I just finished a program that can take a chemical equation as a string: "H2+O2=H2O" and return a list of coefficients that balances the equation.

Well, I just solved this equation:
"K4Fe(CN)6+KMnO4+H2SO4=KHSO4+Fe2(SO4)3+MnSO4+HNO3+CO2+H2O"
and got the correct answer of {10 122 299 162 5 122 60 60 188}, in 9 ticks on a TI-84+SE. Ridiculous! Needless to say, I'm incredibly excited about my program. I'll upload it as soon as I get my laptop back.

Edit: Okay, it's up. I uploaded it here as well as ticalc.org because ticalc.org is slow.
http://www.cemetech.net/programs/archives.php?mode=file&path=/83plus/basic/science/chemeq.zip
Everyone should try it!
great work, I was thinking about making one of these some time ago. a nice additional feature would be to write your own input routine that would allow subscripted numbers
Hmmm...I have Chemistryi AP next year, might have to try this.
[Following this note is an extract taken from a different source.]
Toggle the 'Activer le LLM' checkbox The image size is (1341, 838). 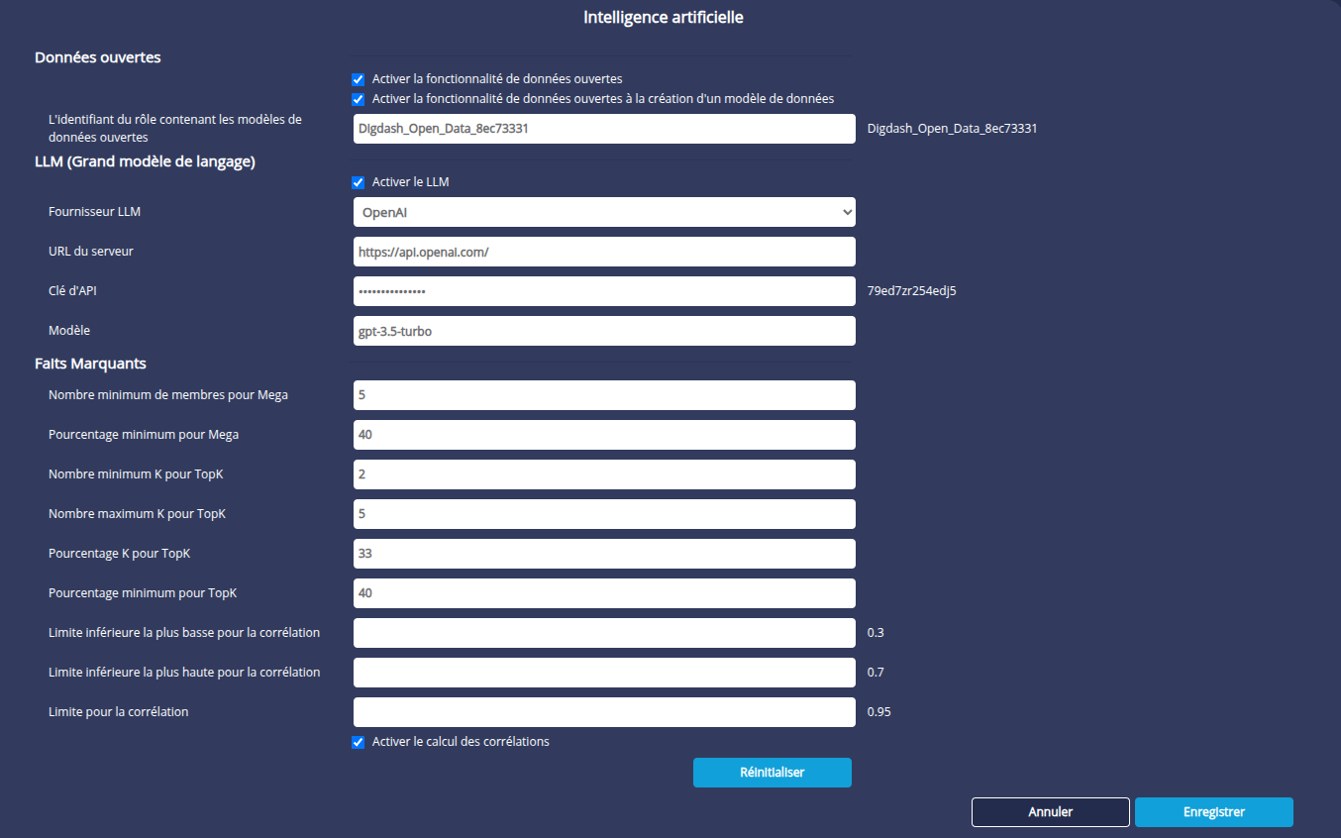pos(359,182)
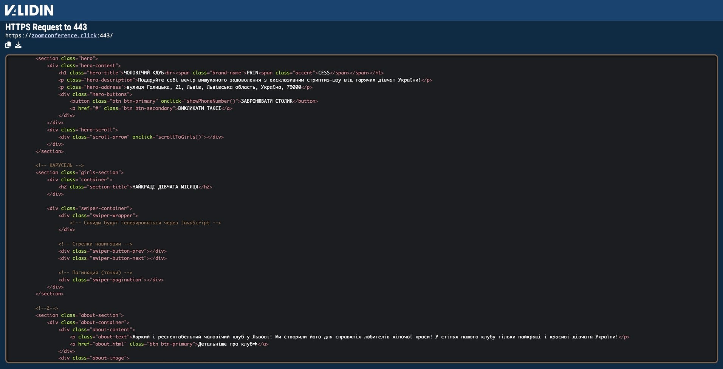Click the about.html anchor code line
Image resolution: width=723 pixels, height=369 pixels.
[x=169, y=344]
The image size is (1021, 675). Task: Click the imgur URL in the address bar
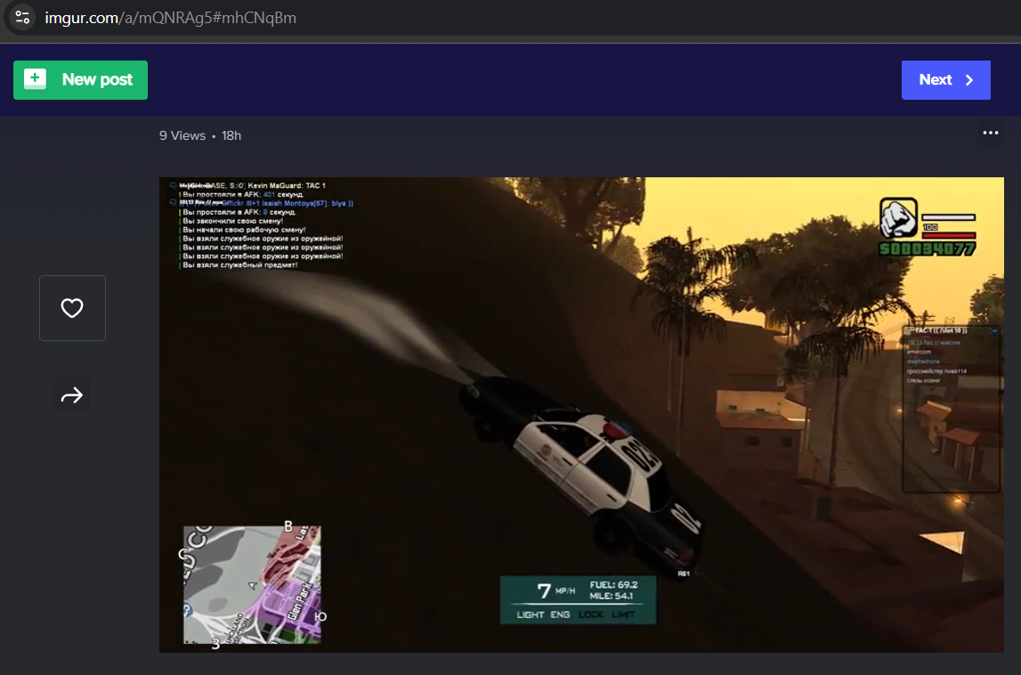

Razz
Okay, I have one thing left to implement. There's an infinite number of solutions to any chemical equation: {4 2 4} is equivalent to {2 1 2}. So in order to solve, I always set the first coefficient to 1. Then I'd get like, {1 .5 1}, and while there's nothing wrong with this, I'd like for it to always return integer coefficients in lowest terms. How would I figure out the denominators in each list entry?
Just divide the list through by the smallest element, so {0.5 0.2 1 0.3} would be divided by 0.2. You might have to repeat that until every element was an integer, and as an additional check, you could divide through by the GCD of all the elements.
Okay, I found a way to do this. For every non-integer element in the list, put it as a fraction in lowest terms and multiply the list by the denominator. You find the denominator by taking the GCF of 1 and the number; example: the GCF of 1 and 7/162 is 1/162. You can't use the built-in gcf( as it only works on integers, so you use the Euclidean algorithm to take the gcf.

An interesting note on this: this is how you can put a number into a fraction in a BASIC program. Find the GCF of 1 and the number; then the inverse of the GCF is the denominator, and the original number divided by the GCF is the numerator. Credit goes to Weregoose for discovering this usage of the Euclidean algorithm.